## THE TASK
Show the lines of the material that contain the word "computer".

## DATA TO EXAMINE
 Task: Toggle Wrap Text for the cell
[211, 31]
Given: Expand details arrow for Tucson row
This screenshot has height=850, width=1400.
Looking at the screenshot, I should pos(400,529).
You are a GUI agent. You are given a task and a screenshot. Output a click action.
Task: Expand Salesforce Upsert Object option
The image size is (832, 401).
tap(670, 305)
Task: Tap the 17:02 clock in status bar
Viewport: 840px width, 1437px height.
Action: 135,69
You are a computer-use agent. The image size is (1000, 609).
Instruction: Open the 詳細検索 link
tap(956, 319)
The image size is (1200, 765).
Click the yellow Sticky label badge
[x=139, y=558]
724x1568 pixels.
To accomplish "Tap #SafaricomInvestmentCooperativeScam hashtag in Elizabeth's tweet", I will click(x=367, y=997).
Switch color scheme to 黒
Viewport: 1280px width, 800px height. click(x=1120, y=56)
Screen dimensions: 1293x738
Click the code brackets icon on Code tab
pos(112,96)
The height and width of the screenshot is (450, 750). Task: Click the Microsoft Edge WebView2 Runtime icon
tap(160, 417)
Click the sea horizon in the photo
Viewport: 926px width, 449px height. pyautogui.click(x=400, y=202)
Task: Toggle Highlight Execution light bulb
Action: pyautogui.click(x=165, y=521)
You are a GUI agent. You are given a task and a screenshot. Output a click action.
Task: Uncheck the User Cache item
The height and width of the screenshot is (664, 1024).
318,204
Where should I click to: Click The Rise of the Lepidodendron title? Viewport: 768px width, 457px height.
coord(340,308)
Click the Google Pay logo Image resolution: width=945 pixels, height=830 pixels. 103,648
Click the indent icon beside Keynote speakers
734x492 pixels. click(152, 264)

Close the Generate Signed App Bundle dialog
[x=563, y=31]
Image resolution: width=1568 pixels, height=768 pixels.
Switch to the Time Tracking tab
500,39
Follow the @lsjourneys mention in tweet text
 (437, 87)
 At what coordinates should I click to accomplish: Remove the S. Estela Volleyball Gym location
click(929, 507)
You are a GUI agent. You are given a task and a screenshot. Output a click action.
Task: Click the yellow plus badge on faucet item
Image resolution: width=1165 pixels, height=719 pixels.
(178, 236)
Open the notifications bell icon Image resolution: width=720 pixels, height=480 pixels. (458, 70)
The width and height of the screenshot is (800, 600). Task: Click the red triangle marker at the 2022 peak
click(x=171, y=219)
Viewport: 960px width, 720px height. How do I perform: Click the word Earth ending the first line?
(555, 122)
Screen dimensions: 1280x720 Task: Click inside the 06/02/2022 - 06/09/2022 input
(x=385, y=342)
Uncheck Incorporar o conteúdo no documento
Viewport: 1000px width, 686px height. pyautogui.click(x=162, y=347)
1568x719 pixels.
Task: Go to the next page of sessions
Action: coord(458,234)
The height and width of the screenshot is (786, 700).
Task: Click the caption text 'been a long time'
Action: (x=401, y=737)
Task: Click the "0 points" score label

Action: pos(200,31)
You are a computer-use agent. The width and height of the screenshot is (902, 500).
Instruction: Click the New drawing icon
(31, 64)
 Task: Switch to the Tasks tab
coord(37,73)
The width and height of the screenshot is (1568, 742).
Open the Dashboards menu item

## SOLUTION TO THE PROBLEM
You are a computer-use agent. The image size is (1000, 609).
You are a computer-use agent. The width and height of the screenshot is (902, 500).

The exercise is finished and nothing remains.